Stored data
──────────
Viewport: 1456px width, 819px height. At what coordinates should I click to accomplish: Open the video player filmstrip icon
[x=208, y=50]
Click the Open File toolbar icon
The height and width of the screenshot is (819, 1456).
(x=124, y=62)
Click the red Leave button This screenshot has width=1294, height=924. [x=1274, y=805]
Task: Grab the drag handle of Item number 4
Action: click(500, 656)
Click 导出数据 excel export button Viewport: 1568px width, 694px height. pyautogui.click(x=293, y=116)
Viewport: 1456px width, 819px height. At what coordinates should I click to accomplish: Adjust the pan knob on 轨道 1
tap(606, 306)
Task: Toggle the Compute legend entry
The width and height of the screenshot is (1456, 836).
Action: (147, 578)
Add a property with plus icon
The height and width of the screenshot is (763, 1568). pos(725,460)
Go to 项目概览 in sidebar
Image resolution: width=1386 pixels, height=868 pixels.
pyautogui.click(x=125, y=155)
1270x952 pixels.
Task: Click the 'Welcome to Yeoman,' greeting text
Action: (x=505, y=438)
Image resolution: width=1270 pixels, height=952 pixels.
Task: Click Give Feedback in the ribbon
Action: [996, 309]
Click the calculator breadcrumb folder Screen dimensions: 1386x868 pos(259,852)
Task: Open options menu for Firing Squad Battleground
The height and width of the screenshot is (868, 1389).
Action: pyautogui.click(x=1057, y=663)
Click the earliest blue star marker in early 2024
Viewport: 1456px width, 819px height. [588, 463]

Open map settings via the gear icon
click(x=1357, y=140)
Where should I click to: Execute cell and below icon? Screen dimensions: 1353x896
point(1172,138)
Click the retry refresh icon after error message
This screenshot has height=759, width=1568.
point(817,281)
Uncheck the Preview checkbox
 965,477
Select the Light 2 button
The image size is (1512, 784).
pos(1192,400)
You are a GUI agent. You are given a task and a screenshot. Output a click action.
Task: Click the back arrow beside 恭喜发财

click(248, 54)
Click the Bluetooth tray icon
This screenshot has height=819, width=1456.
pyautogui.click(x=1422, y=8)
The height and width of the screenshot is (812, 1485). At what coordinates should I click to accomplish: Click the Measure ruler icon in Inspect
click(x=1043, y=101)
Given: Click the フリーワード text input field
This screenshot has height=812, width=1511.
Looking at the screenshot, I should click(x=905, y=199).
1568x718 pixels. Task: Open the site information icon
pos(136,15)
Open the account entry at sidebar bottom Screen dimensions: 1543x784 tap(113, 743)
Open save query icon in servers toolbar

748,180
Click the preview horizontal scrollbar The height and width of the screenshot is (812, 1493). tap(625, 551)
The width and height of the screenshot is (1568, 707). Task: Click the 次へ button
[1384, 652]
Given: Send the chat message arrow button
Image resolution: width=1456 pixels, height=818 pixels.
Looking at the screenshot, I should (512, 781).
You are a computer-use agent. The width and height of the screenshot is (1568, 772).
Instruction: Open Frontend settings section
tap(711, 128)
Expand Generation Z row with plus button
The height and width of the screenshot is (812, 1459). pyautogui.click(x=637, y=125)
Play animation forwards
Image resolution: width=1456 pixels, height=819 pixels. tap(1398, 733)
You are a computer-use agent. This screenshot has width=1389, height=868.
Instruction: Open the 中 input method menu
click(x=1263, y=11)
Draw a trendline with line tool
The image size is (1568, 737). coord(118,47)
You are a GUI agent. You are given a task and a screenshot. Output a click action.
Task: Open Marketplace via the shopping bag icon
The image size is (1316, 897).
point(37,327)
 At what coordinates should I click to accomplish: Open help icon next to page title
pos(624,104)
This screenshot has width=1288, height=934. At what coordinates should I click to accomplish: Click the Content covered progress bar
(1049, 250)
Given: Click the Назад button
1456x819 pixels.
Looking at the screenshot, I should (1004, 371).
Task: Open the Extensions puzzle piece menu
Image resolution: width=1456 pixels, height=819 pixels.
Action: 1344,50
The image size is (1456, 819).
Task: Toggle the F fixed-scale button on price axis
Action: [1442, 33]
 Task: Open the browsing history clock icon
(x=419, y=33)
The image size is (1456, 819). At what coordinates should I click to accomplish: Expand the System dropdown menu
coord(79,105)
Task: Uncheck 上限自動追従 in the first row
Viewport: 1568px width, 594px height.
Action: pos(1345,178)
──────────
YOUR OBJECTIVE: Your task is to restate, word for word, the lines from the beginning of the records to the line with "Go to 项目概览 in sidebar", inclusive.

EXERCISE RESULT:
Viewport: 1456px width, 819px height. At what coordinates should I click to accomplish: Open the video player filmstrip icon
[x=208, y=50]
Click the Open File toolbar icon
The height and width of the screenshot is (819, 1456).
(x=124, y=62)
Click the red Leave button This screenshot has width=1294, height=924. [x=1274, y=805]
Task: Grab the drag handle of Item number 4
Action: click(500, 656)
Click 导出数据 excel export button Viewport: 1568px width, 694px height. pyautogui.click(x=293, y=116)
Viewport: 1456px width, 819px height. At what coordinates should I click to accomplish: Adjust the pan knob on 轨道 1
tap(606, 306)
Task: Toggle the Compute legend entry
The width and height of the screenshot is (1456, 836).
Action: (147, 578)
Add a property with plus icon
The height and width of the screenshot is (763, 1568). pos(725,460)
Go to 项目概览 in sidebar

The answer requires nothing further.